## What needs to be done
Reproduce, exactly as they appear, the line containing "ACCEPT [button] (969, 2543)" and every line after it, ending with the last line of the records.

· · ·

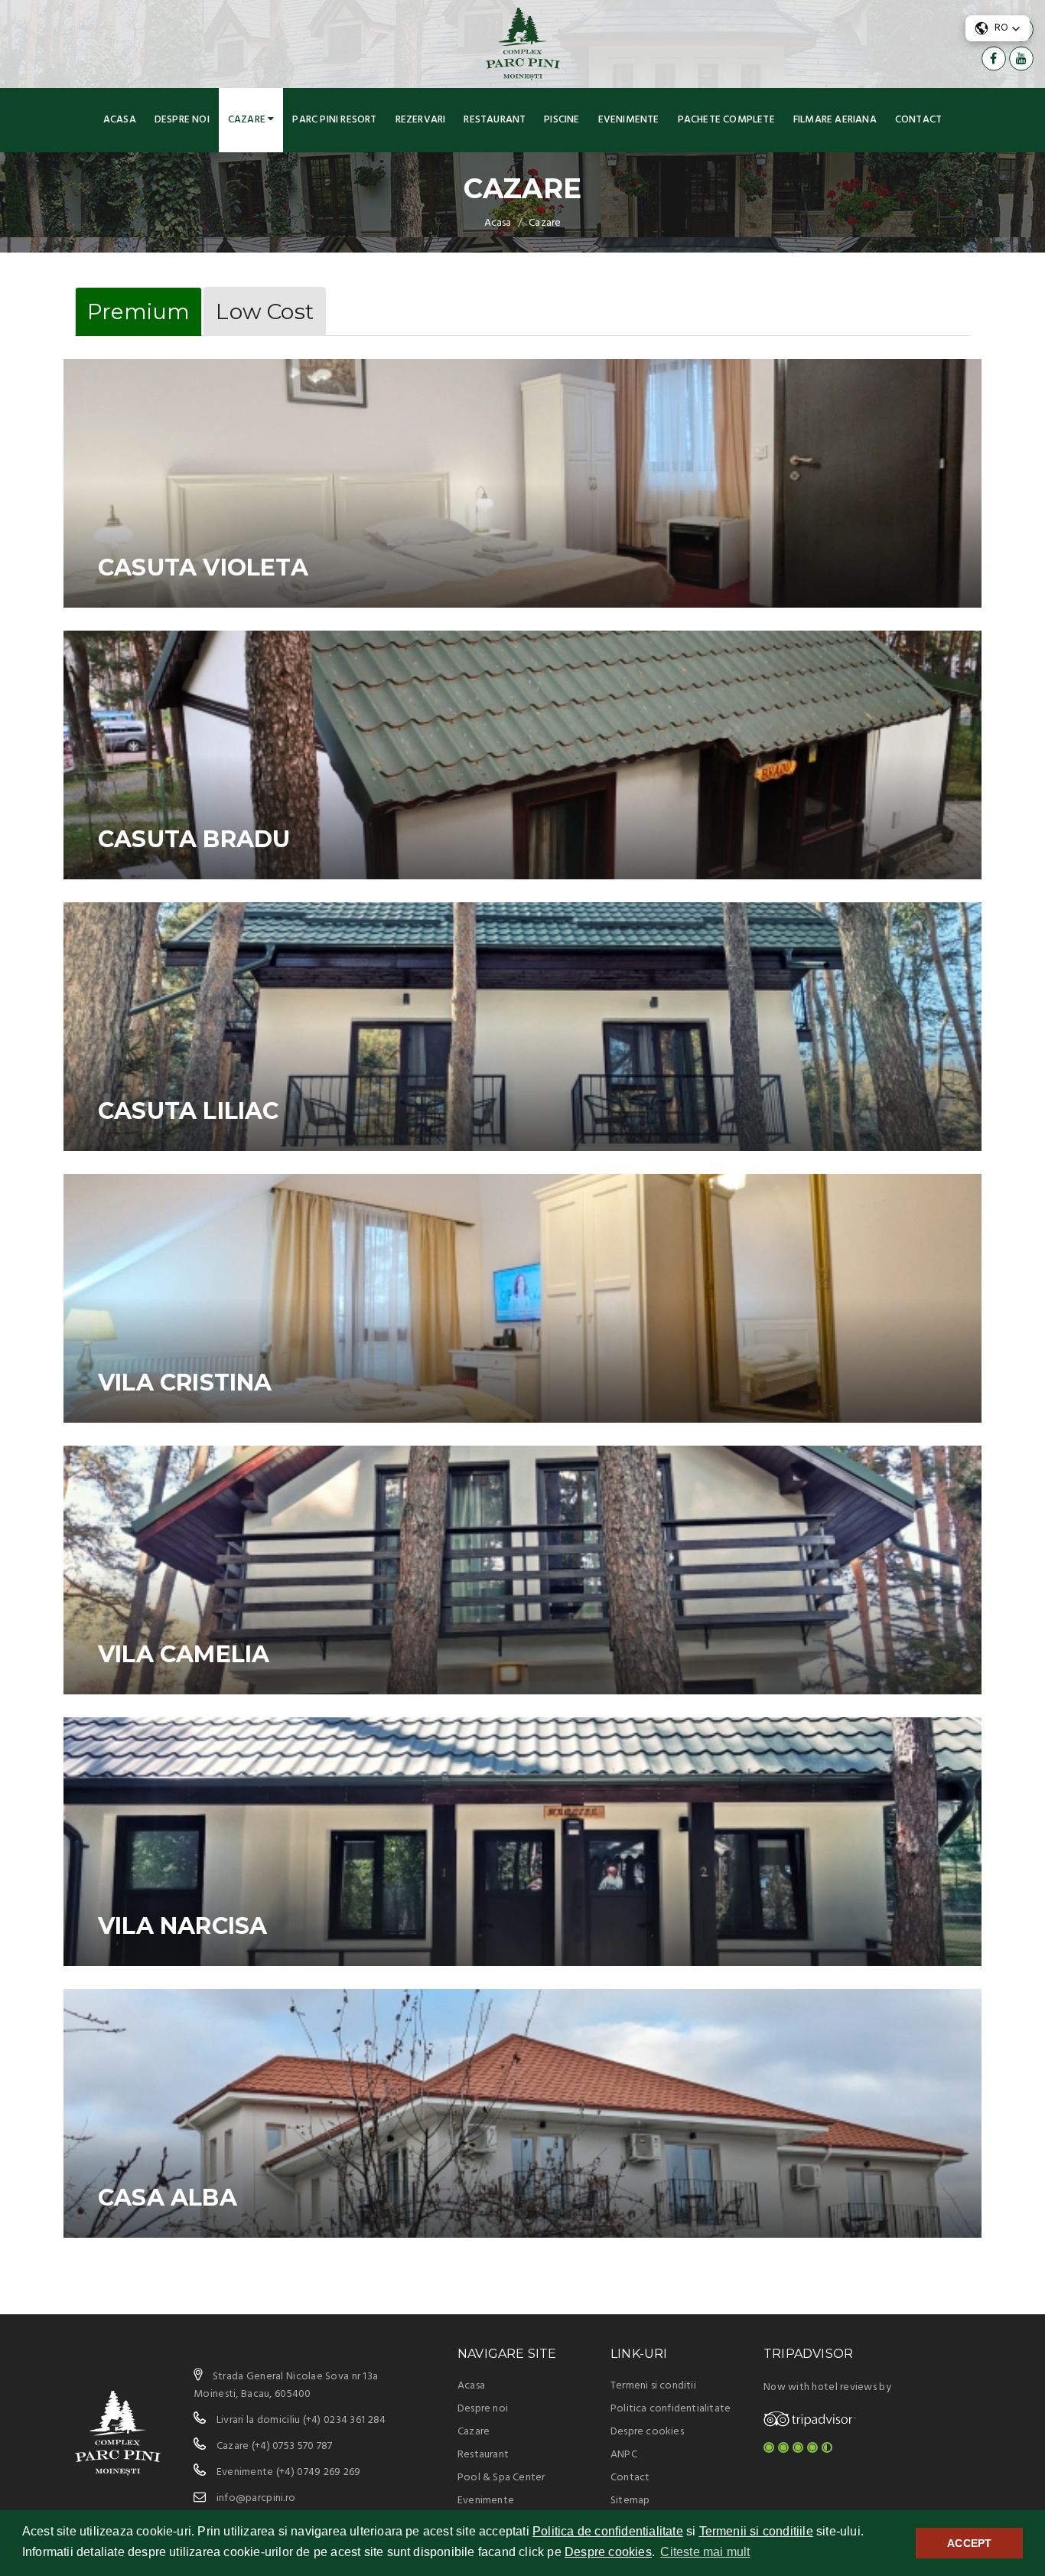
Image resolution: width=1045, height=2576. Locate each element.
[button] (998, 28)
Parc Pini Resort (334, 120)
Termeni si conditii (653, 2386)
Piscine (561, 120)
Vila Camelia (183, 1654)
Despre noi (182, 120)
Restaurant (495, 120)
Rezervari (421, 120)
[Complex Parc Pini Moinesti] (523, 44)
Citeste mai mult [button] (705, 2551)
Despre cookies (608, 2551)
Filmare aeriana (835, 120)
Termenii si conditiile (756, 2531)
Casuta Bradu (194, 839)
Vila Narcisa (182, 1926)
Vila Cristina (185, 1382)
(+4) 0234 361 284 (344, 2420)
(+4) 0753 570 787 (292, 2446)
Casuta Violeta (203, 567)
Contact (918, 120)
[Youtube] (1021, 58)
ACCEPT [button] (969, 2543)
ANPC (623, 2455)
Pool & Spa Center (501, 2477)
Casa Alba (167, 2197)
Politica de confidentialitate (607, 2531)
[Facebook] (994, 58)
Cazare (248, 120)
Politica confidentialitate (670, 2409)
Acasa (119, 120)
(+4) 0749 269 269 (318, 2472)
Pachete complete (726, 120)
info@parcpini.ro (255, 2498)
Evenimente (628, 120)
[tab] (138, 311)
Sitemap (629, 2500)
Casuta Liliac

· · ·

## Exercise answer
ACCEPT [button] (969, 2543)
ANPC (623, 2455)
Pool & Spa Center (501, 2477)
Casa Alba (167, 2197)
Politica de confidentialitate (607, 2531)
[Facebook] (994, 58)
Cazare (248, 120)
Politica confidentialitate (670, 2409)
Acasa (119, 120)
(+4) 0749 269 269 (318, 2472)
Pachete complete (726, 120)
info@parcpini.ro (255, 2498)
Evenimente (628, 120)
[tab] (138, 311)
Sitemap (629, 2500)
Casuta Liliac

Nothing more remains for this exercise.